### Set problem
Starting at the line that contains "Task: Open the Pre-request Script tab" and ending after the line that contains "Action: tap(415, 71)", give the records as a two-column CSV with the columns "instruction" and "answer". Use one row per record, put each field in quotes with line breaks replaced by spaces, and leave out the pictures.

### Material supplied

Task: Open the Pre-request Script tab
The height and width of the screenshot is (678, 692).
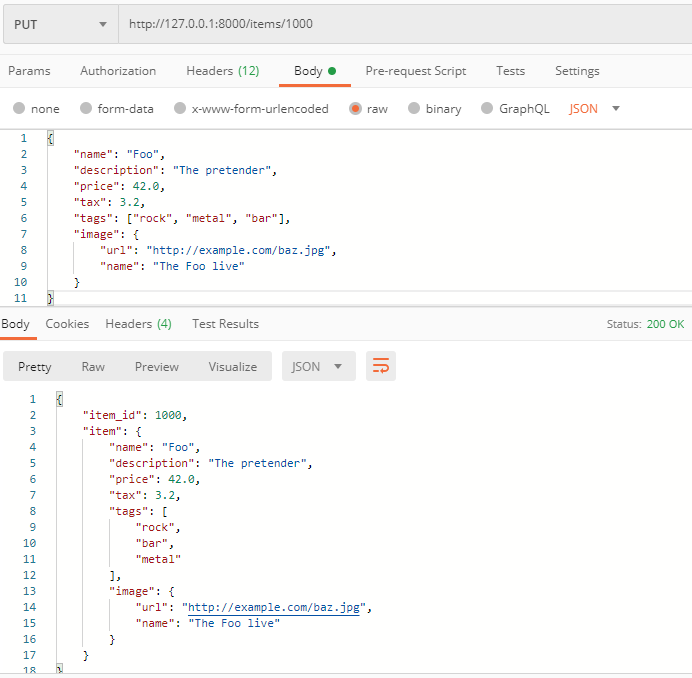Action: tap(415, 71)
...
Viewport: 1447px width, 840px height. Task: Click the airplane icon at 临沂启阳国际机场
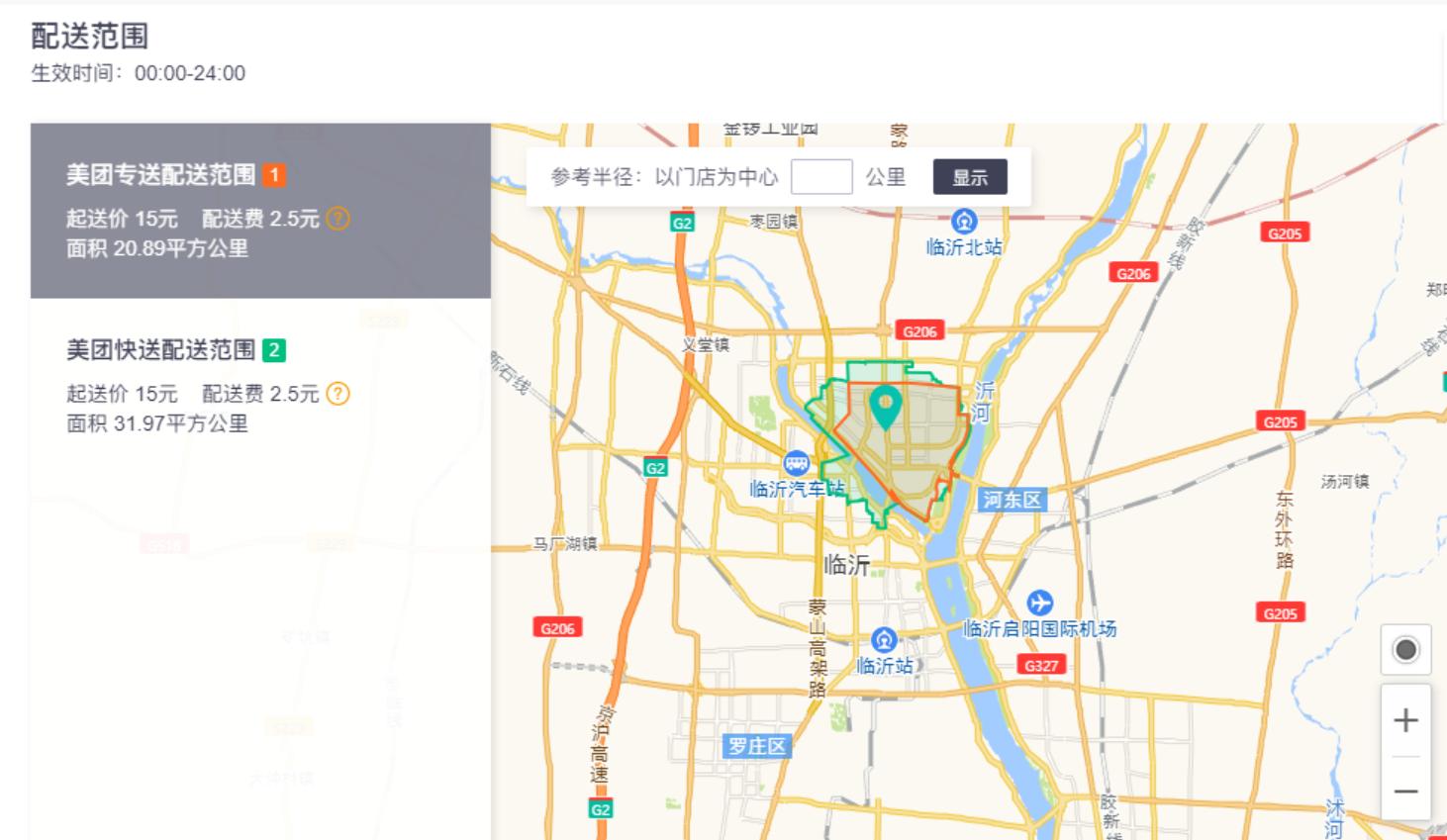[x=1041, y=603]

### Result of the exercise
instruction,answer
"Task: Open the Pre-request Script tab The height and width of the screenshot is (678, 692).","Action: tap(415, 71)"